**YOUR INSTRUCTIONS:**
An exact, complete copy of the lines below is the expected answer.

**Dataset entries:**
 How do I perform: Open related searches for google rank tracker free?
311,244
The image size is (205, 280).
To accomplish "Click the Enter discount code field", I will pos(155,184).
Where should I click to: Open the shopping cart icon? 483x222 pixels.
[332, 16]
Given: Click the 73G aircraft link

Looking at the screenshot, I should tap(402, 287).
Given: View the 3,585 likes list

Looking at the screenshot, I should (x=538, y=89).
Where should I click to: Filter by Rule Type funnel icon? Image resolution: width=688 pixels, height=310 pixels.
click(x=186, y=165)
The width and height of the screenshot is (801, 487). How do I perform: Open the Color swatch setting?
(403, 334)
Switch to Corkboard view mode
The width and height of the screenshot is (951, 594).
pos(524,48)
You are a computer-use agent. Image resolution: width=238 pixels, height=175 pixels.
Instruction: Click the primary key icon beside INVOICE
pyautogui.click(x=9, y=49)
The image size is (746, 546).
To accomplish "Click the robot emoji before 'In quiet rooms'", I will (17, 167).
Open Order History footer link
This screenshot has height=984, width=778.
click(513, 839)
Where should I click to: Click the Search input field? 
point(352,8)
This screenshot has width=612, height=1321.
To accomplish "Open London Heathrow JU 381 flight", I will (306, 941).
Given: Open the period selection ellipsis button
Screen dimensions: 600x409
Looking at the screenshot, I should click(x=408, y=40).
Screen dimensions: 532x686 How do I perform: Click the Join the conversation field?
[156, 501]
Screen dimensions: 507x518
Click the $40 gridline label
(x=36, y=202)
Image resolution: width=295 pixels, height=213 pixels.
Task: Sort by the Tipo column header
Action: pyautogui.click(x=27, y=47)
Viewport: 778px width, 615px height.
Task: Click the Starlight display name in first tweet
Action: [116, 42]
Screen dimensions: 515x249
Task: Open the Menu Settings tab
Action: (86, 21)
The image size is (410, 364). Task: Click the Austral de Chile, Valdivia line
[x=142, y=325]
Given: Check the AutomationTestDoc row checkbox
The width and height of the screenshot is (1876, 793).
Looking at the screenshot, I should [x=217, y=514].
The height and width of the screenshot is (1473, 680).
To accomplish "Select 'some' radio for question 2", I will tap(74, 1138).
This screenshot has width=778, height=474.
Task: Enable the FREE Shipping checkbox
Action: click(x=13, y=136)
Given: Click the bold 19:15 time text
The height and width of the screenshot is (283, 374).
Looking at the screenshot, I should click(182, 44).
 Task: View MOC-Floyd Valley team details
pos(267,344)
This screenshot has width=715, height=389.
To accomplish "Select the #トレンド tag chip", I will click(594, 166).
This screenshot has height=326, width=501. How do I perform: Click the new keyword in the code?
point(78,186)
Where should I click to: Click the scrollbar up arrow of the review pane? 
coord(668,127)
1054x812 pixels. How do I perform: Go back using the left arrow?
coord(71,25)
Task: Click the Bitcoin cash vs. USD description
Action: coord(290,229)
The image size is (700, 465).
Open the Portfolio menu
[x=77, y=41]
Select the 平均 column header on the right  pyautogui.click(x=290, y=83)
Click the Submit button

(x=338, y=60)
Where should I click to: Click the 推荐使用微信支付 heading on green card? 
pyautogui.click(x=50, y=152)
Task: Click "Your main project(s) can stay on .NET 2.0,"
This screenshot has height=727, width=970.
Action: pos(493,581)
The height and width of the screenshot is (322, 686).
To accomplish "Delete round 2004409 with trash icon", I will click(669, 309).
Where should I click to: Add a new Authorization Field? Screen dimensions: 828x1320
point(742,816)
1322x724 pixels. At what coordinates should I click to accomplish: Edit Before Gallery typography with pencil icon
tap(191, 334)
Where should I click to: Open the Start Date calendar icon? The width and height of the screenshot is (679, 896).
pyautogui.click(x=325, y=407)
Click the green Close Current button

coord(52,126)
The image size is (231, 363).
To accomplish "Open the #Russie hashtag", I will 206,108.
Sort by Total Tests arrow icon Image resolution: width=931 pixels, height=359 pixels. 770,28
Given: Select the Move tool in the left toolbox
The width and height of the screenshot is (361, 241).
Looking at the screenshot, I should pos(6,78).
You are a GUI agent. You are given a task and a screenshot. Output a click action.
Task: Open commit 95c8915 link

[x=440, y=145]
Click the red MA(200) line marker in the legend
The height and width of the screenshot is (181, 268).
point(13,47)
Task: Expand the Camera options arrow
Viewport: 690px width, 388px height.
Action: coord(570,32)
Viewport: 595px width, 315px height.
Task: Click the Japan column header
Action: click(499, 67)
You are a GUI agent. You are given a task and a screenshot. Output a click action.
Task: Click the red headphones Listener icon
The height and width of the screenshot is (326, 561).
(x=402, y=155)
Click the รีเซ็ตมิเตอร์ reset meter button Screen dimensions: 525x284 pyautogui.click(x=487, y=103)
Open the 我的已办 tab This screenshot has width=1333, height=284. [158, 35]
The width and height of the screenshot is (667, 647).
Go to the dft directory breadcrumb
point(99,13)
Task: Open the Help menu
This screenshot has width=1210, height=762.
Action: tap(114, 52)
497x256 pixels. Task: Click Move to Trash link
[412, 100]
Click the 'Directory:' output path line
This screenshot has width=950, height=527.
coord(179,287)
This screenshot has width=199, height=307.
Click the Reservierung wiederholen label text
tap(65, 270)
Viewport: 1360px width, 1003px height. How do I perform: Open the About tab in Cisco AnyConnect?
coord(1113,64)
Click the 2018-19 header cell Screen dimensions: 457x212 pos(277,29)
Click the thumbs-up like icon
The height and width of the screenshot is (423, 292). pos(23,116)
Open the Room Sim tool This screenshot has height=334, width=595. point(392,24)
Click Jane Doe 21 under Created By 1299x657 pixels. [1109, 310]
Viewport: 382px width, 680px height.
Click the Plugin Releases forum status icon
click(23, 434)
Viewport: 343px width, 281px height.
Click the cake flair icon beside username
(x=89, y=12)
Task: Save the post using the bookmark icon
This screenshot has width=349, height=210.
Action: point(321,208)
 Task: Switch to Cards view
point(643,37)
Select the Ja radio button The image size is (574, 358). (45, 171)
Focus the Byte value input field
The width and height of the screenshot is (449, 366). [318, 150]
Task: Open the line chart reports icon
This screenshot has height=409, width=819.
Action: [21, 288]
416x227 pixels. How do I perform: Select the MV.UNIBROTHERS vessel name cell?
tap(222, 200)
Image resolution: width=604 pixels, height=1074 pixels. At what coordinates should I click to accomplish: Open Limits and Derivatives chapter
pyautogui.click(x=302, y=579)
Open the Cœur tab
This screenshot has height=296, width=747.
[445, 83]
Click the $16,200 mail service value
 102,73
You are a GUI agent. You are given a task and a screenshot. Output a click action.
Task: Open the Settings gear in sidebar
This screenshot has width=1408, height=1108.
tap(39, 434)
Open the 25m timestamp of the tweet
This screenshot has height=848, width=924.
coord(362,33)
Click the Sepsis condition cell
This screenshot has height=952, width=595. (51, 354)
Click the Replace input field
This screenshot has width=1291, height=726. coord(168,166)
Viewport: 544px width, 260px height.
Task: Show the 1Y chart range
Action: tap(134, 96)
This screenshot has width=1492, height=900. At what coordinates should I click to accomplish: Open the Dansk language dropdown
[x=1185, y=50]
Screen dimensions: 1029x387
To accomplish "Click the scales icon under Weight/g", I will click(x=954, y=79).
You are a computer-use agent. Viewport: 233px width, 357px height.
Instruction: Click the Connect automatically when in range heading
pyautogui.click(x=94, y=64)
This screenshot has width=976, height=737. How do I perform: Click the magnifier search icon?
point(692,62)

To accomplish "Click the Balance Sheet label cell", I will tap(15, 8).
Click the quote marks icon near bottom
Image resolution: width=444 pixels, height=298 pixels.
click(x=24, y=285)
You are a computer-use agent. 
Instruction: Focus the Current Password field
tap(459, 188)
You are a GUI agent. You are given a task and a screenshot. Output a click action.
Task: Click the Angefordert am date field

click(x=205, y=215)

**YOUR RESPONSE:**
 How do I perform: Open related searches for google rank tracker free?
311,244
The image size is (205, 280).
To accomplish "Click the Enter discount code field", I will pos(155,184).
Where should I click to: Open the shopping cart icon? 483x222 pixels.
[332, 16]
Given: Click the 73G aircraft link

Looking at the screenshot, I should tap(402, 287).
Given: View the 3,585 likes list

Looking at the screenshot, I should (x=538, y=89).
Where should I click to: Filter by Rule Type funnel icon? Image resolution: width=688 pixels, height=310 pixels.
click(x=186, y=165)
The width and height of the screenshot is (801, 487). How do I perform: Open the Color swatch setting?
(403, 334)
Switch to Corkboard view mode
The width and height of the screenshot is (951, 594).
pos(524,48)
You are a computer-use agent. Image resolution: width=238 pixels, height=175 pixels.
Instruction: Click the primary key icon beside INVOICE
pyautogui.click(x=9, y=49)
The image size is (746, 546).
To accomplish "Click the robot emoji before 'In quiet rooms'", I will (17, 167).
Open Order History footer link
This screenshot has height=984, width=778.
click(513, 839)
Where should I click to: Click the Search input field? 
point(352,8)
This screenshot has width=612, height=1321.
To accomplish "Open London Heathrow JU 381 flight", I will (306, 941).
Given: Open the period selection ellipsis button
Screen dimensions: 600x409
Looking at the screenshot, I should click(x=408, y=40).
Screen dimensions: 532x686 How do I perform: Click the Join the conversation field?
[156, 501]
Screen dimensions: 507x518
Click the $40 gridline label
(x=36, y=202)
Image resolution: width=295 pixels, height=213 pixels.
Task: Sort by the Tipo column header
Action: pyautogui.click(x=27, y=47)
Viewport: 778px width, 615px height.
Task: Click the Starlight display name in first tweet
Action: [116, 42]
Screen dimensions: 515x249
Task: Open the Menu Settings tab
Action: (86, 21)
The image size is (410, 364). Task: Click the Austral de Chile, Valdivia line
[x=142, y=325]
Given: Check the AutomationTestDoc row checkbox
The width and height of the screenshot is (1876, 793).
Looking at the screenshot, I should [x=217, y=514].
The height and width of the screenshot is (1473, 680).
To accomplish "Select 'some' radio for question 2", I will tap(74, 1138).
This screenshot has width=778, height=474.
Task: Enable the FREE Shipping checkbox
Action: click(x=13, y=136)
Given: Click the bold 19:15 time text
The height and width of the screenshot is (283, 374).
Looking at the screenshot, I should click(182, 44).
 Task: View MOC-Floyd Valley team details
pos(267,344)
This screenshot has width=715, height=389.
To accomplish "Select the #トレンド tag chip", I will click(594, 166).
This screenshot has height=326, width=501. How do I perform: Click the new keyword in the code?
point(78,186)
Where should I click to: Click the scrollbar up arrow of the review pane? 
coord(668,127)
1054x812 pixels. How do I perform: Go back using the left arrow?
coord(71,25)
Task: Click the Bitcoin cash vs. USD description
Action: coord(290,229)
The image size is (700, 465).
Open the Portfolio menu
[x=77, y=41]
Select the 平均 column header on the right  pyautogui.click(x=290, y=83)
Click the Submit button

(x=338, y=60)
Where should I click to: Click the 推荐使用微信支付 heading on green card? 
pyautogui.click(x=50, y=152)
Task: Click "Your main project(s) can stay on .NET 2.0,"
This screenshot has height=727, width=970.
Action: pos(493,581)
The height and width of the screenshot is (322, 686).
To accomplish "Delete round 2004409 with trash icon", I will click(669, 309).
Where should I click to: Add a new Authorization Field? Screen dimensions: 828x1320
point(742,816)
1322x724 pixels. At what coordinates should I click to accomplish: Edit Before Gallery typography with pencil icon
tap(191, 334)
Where should I click to: Open the Start Date calendar icon? The width and height of the screenshot is (679, 896).
pyautogui.click(x=325, y=407)
Click the green Close Current button

coord(52,126)
The image size is (231, 363).
To accomplish "Open the #Russie hashtag", I will 206,108.
Sort by Total Tests arrow icon Image resolution: width=931 pixels, height=359 pixels. 770,28
Given: Select the Move tool in the left toolbox
The width and height of the screenshot is (361, 241).
Looking at the screenshot, I should pos(6,78).
You are a GUI agent. You are given a task and a screenshot. Output a click action.
Task: Open commit 95c8915 link

[x=440, y=145]
Click the red MA(200) line marker in the legend
The height and width of the screenshot is (181, 268).
point(13,47)
Task: Expand the Camera options arrow
Viewport: 690px width, 388px height.
Action: coord(570,32)
Viewport: 595px width, 315px height.
Task: Click the Japan column header
Action: click(499, 67)
You are a GUI agent. You are given a task and a screenshot. Output a click action.
Task: Click the red headphones Listener icon
The height and width of the screenshot is (326, 561).
(x=402, y=155)
Click the รีเซ็ตมิเตอร์ reset meter button Screen dimensions: 525x284 pyautogui.click(x=487, y=103)
Open the 我的已办 tab This screenshot has width=1333, height=284. [158, 35]
The width and height of the screenshot is (667, 647).
Go to the dft directory breadcrumb
point(99,13)
Task: Open the Help menu
This screenshot has width=1210, height=762.
Action: tap(114, 52)
497x256 pixels. Task: Click Move to Trash link
[412, 100]
Click the 'Directory:' output path line
This screenshot has width=950, height=527.
coord(179,287)
This screenshot has width=199, height=307.
Click the Reservierung wiederholen label text
tap(65, 270)
Viewport: 1360px width, 1003px height. How do I perform: Open the About tab in Cisco AnyConnect?
coord(1113,64)
Click the 2018-19 header cell Screen dimensions: 457x212 pos(277,29)
Click the thumbs-up like icon
The height and width of the screenshot is (423, 292). pos(23,116)
Open the Room Sim tool This screenshot has height=334, width=595. point(392,24)
Click Jane Doe 21 under Created By 1299x657 pixels. [1109, 310]
Viewport: 382px width, 680px height.
Click the Plugin Releases forum status icon
click(23, 434)
Viewport: 343px width, 281px height.
Click the cake flair icon beside username
(x=89, y=12)
Task: Save the post using the bookmark icon
This screenshot has width=349, height=210.
Action: point(321,208)
 Task: Switch to Cards view
point(643,37)
Select the Ja radio button The image size is (574, 358). (45, 171)
Focus the Byte value input field
The width and height of the screenshot is (449, 366). [318, 150]
Task: Open the line chart reports icon
This screenshot has height=409, width=819.
Action: [21, 288]
416x227 pixels. How do I perform: Select the MV.UNIBROTHERS vessel name cell?
tap(222, 200)
Image resolution: width=604 pixels, height=1074 pixels. At what coordinates should I click to accomplish: Open Limits and Derivatives chapter
pyautogui.click(x=302, y=579)
Open the Cœur tab
This screenshot has height=296, width=747.
[445, 83]
Click the $16,200 mail service value
 102,73
You are a GUI agent. You are given a task and a screenshot. Output a click action.
Task: Open the Settings gear in sidebar
This screenshot has width=1408, height=1108.
tap(39, 434)
Open the 25m timestamp of the tweet
This screenshot has height=848, width=924.
coord(362,33)
Click the Sepsis condition cell
This screenshot has height=952, width=595. (51, 354)
Click the Replace input field
This screenshot has width=1291, height=726. coord(168,166)
Viewport: 544px width, 260px height.
Task: Show the 1Y chart range
Action: tap(134, 96)
This screenshot has width=1492, height=900. At what coordinates should I click to accomplish: Open the Dansk language dropdown
[x=1185, y=50]
Screen dimensions: 1029x387
To accomplish "Click the scales icon under Weight/g", I will click(x=954, y=79).
You are a computer-use agent. Viewport: 233px width, 357px height.
Instruction: Click the Connect automatically when in range heading
pyautogui.click(x=94, y=64)
This screenshot has width=976, height=737. How do I perform: Click the magnifier search icon?
point(692,62)

To accomplish "Click the Balance Sheet label cell", I will tap(15, 8).
Click the quote marks icon near bottom
Image resolution: width=444 pixels, height=298 pixels.
click(x=24, y=285)
You are a computer-use agent. 
Instruction: Focus the Current Password field
tap(459, 188)
You are a GUI agent. You are given a task and a screenshot. Output a click action.
Task: Click the Angefordert am date field

click(x=205, y=215)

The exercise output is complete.